■ Task requirements
Reproduce, unchanged, the lines between the one holding "Switch to the Three months tab" and the last line of the records, including both ends, but no pictures.

Screenshot grounding data:
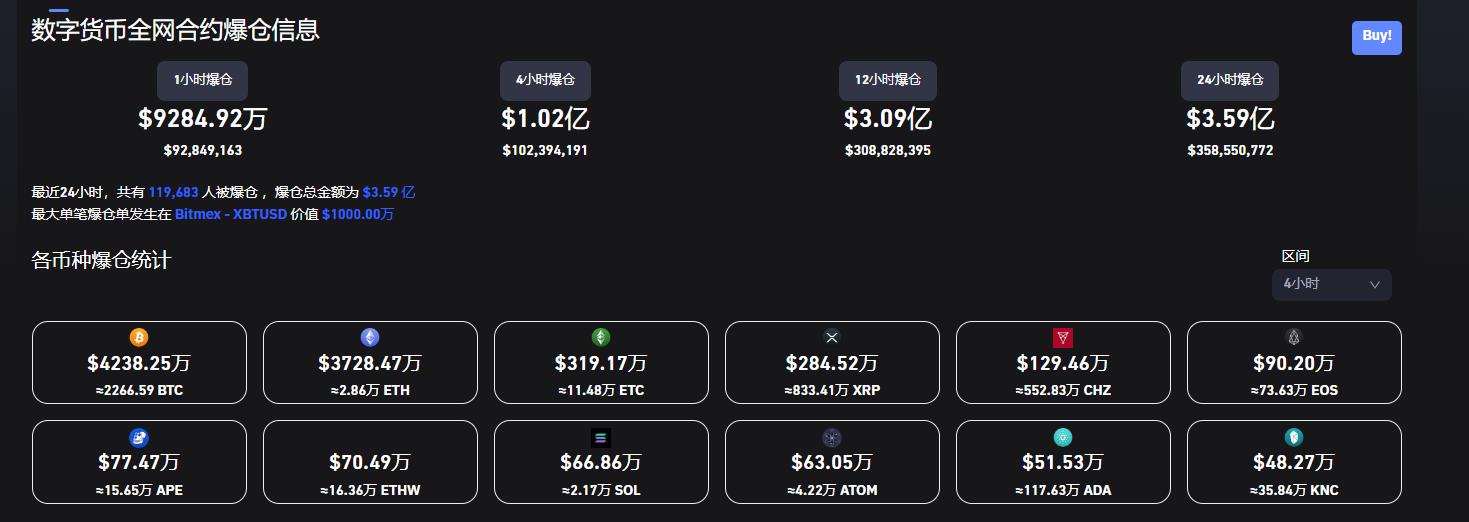Click the XRP coin icon

[x=832, y=337]
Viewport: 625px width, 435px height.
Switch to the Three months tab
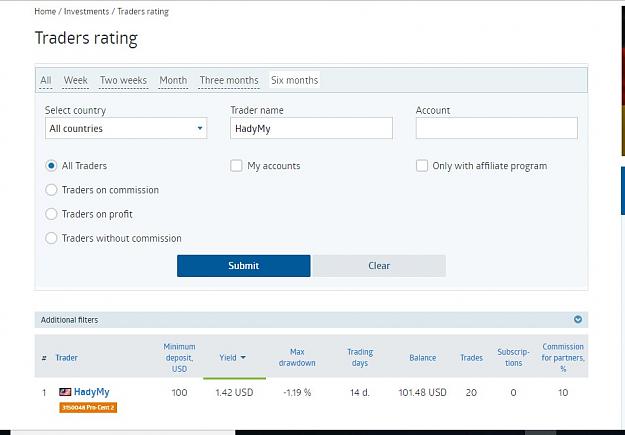229,80
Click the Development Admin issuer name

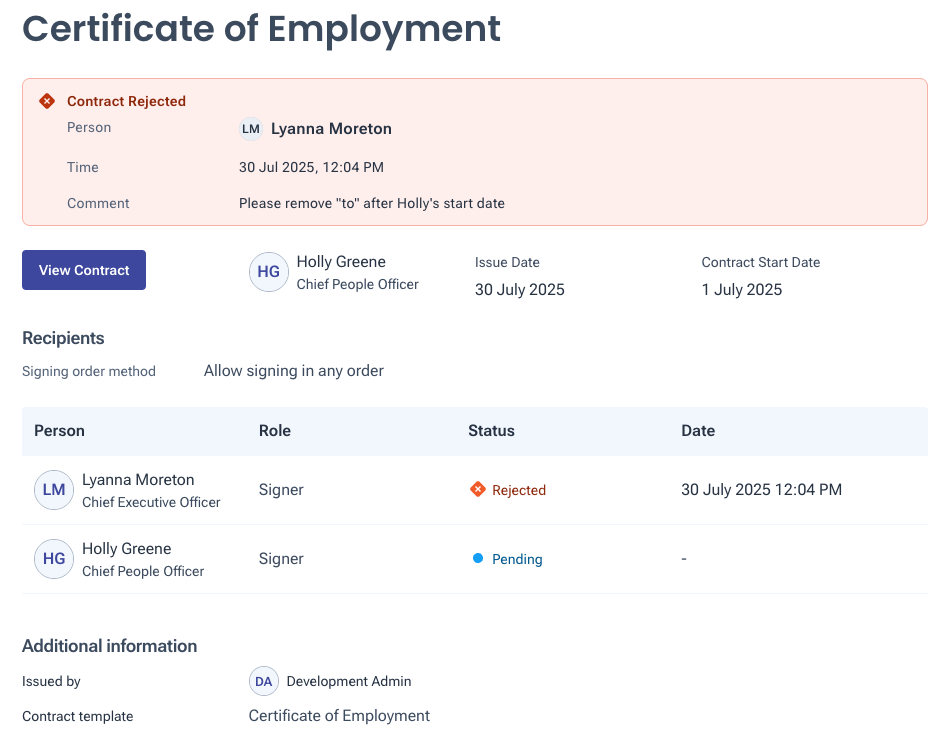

■ Answer for the task
Switch to the Three months tab
229,80
Click the Development Admin issuer name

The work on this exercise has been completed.